Please write out exactly the lines from the one with "The width and" through the end of the data below, both ends included, and omit any pictures.

═════ Data to process ═════

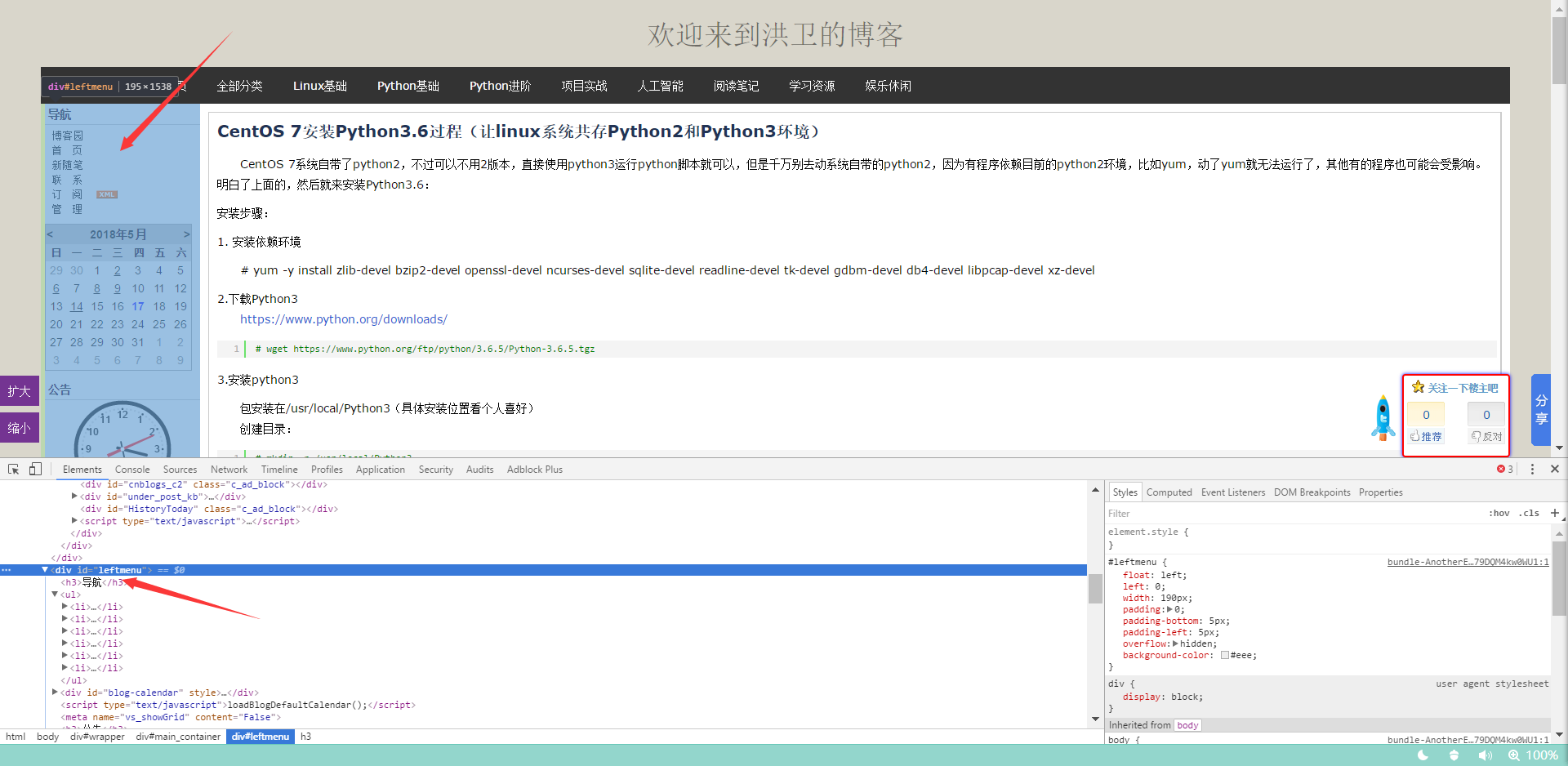Screen dimensions: 1568x766
Task: Click the Styles Filter input field
Action: [x=1290, y=514]
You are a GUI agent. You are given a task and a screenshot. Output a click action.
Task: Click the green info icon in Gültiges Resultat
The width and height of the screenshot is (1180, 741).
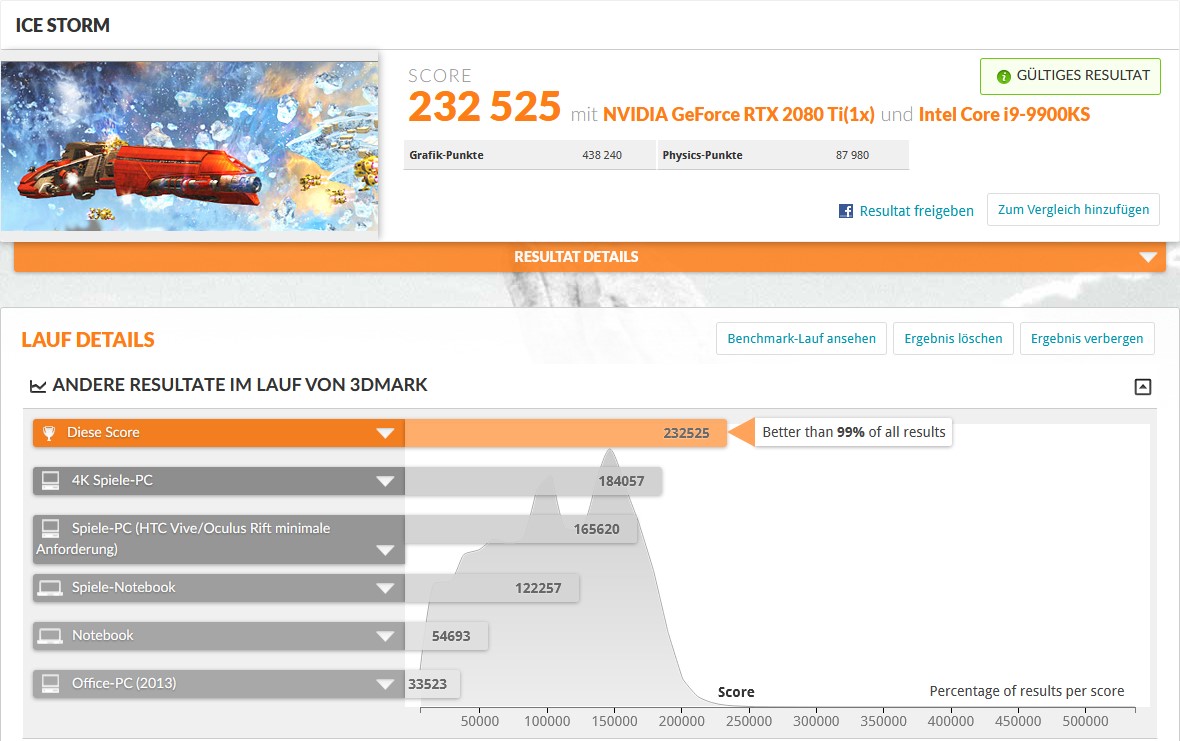(1003, 76)
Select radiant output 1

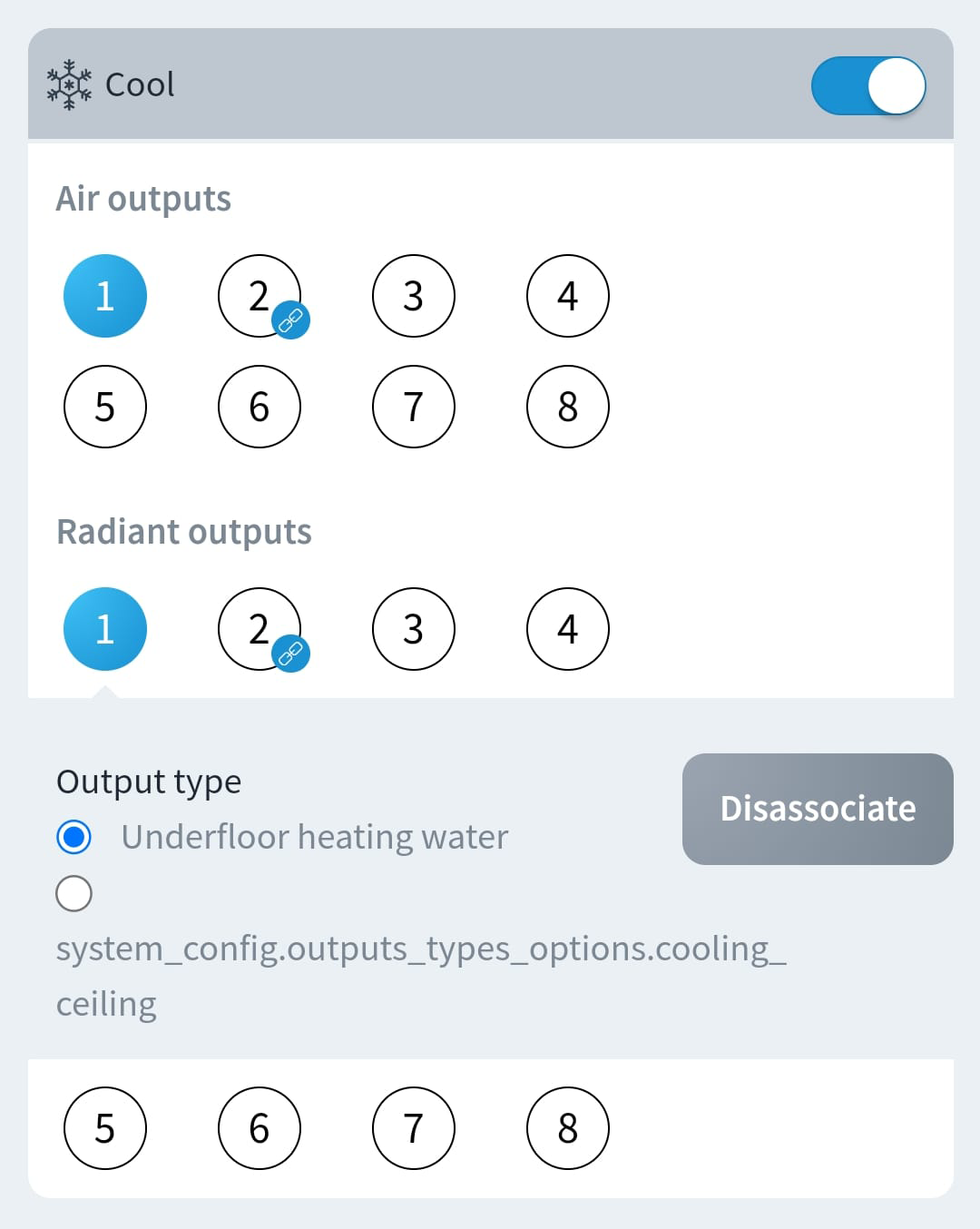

═════

- [Answer to this task]:
The width and height of the screenshot is (1180, 741).
(1003, 76)
Select radiant output 1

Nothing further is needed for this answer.